民子がカメラにコードを伸ばし映像を脳に流す。

68分前、先程の別角度からの映像を見る。

そこでは確かに男の姿が写っていた。

「この男、ミハエル・ロダン!」

ちょうどキリエもカメラの映像でその男を見る。

「どなたなんですか!?」

「X是無ハルト家とはライバル関係・・・いえ、敵対関係にある一族の主ですわ。

パラレルの覇権的にも経済的にもX是無ハルトから首位の座を

奪おうと動いていた男・・・。

ここ最近は静かでしたから完全に存在を忘れていましたわ・・・!」

「そ、それでユイムさんは・・・!?」

「あの男のことでしょう。
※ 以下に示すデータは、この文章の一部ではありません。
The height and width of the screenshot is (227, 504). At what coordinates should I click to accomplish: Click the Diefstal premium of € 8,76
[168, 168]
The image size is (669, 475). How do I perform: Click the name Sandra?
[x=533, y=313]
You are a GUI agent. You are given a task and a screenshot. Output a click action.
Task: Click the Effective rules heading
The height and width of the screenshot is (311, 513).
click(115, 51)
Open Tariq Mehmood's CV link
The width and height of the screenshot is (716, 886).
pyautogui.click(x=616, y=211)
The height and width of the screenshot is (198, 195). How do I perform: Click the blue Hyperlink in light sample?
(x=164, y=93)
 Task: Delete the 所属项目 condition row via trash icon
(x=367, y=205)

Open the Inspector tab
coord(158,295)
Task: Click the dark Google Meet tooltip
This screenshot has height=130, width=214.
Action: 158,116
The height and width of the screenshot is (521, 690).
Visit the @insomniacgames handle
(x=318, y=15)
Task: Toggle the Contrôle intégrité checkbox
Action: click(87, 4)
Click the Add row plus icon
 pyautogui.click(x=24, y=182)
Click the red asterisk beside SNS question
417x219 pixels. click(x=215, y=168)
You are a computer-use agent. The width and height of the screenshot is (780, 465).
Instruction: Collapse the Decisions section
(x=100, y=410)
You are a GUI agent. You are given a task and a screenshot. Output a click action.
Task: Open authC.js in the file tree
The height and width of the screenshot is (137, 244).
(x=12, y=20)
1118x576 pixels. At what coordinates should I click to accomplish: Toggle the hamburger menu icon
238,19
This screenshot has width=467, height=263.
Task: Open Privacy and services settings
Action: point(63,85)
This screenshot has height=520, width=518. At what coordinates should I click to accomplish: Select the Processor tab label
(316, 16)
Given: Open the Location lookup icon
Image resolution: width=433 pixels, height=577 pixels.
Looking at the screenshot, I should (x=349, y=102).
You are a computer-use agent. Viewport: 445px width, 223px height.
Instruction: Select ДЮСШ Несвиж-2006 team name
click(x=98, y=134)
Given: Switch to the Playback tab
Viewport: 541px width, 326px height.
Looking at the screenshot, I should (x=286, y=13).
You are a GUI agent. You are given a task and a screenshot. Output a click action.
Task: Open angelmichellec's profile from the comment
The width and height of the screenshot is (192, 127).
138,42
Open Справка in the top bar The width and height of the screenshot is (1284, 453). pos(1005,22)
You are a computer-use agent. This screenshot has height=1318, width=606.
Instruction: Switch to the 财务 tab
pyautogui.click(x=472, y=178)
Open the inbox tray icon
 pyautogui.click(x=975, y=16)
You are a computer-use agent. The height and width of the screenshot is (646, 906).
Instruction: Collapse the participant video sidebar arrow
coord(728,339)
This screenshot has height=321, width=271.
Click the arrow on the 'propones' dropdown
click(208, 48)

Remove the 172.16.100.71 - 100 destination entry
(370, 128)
X是無ハルトに信じられない額の

賃金を要求するのは確実・・・場合によってはユイムを・・・」

「・・・ど、どうするんですか・・・!?」

「・・・陵辱などの危害を加えるかもしれません。

私はこのとおり両腕がなく無事なX是無ハルトはユイムだけ。

そのユイムを二度と試合が出来ないくらいに

痛めつける事はするかもしれません・・・」

「・・・そんな・・・」

「ミハエル・ロダンの現在地特定完了。

ライランドさん、行きますか?早い方がいいと思われます。」

「相手が何か行動を起こす前にユイムを助ける。」

「・・・分かりました!急ぎましょう!」

それから飛び出すように3人がX是無ハルトの家を出ていった。